The epididymis, in addition to its function in the maturation of sperm, plays an important role in protecting them from harmful substances while they traverse and are stored in this duct (Robaire and Hermo, 1988; Hinton et al, 1995; Aitken, 2002). In many species, the low temperature of the epididymis, especially the cauda region, facilitates sperm storage by enhancing oxygen availability to cells (Djakiew and Cardullo, 1986). However, oxygen implies the increased presence of reactive oxygen species, which are implicated in inducing oxidative damage to DNA, proteins, and lipids. Sperm are particularly susceptible to reactive oxygen species, as they contain high levels of polyunsaturated phospholipids in their membranes. As a result, sperm must be protected as these reactive oxygen species can result in lipid peroxidation of their membranes, membrane fragility, and impaired fertility (Jones and Mann, 1977; Alvarez and Storey, 1989). Thus it has been noted that the epididymis contains various antioxidant molecules, such as glutathione, that prevent oxygen radical injury, in addition to the presence of numerous antioxidant enzymes such as gamma glutamyl transpeptidase, glutathione peroxidase, superoxide dismutase, and glutathione S-transferase (GST; Hinton et al, 1995; Aitken, 2002; Cornwall et al, 2002; Hermo and Robaire, 2002).

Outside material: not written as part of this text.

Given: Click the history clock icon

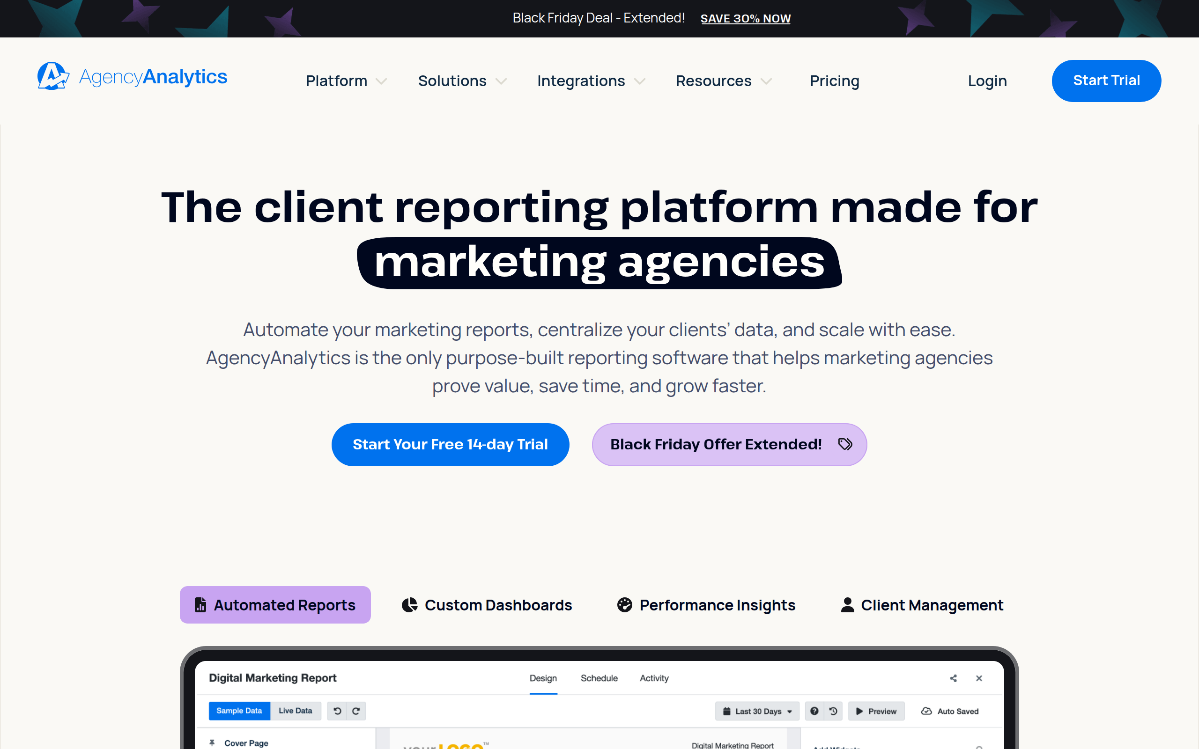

GSTs are a family of soluble isozymes involved in cellular detoxification. They prevent the build up of potentially toxic substances by catalyzing the conjugation of reduced glutathione with various electrophilic substances, thereby protecting cellular components such as DNA, proteins, and lipids. The electrophilic substances can be of cellular origin, such as free radicals formed during normal metabolism or exogenous chemical compounds (Daniel, 1993). In addition to their main function in detoxification, they also play an important role in steroid isomerization (Benson et al, 1977); glutathione peroxidation (Prohaska and Ganther, 1976); leukotriene C biosynthesis (Pemble et al, 1986); and binding noncovalently to a number of nonsubstrate ligands, including steroids (Homma et al, 1986).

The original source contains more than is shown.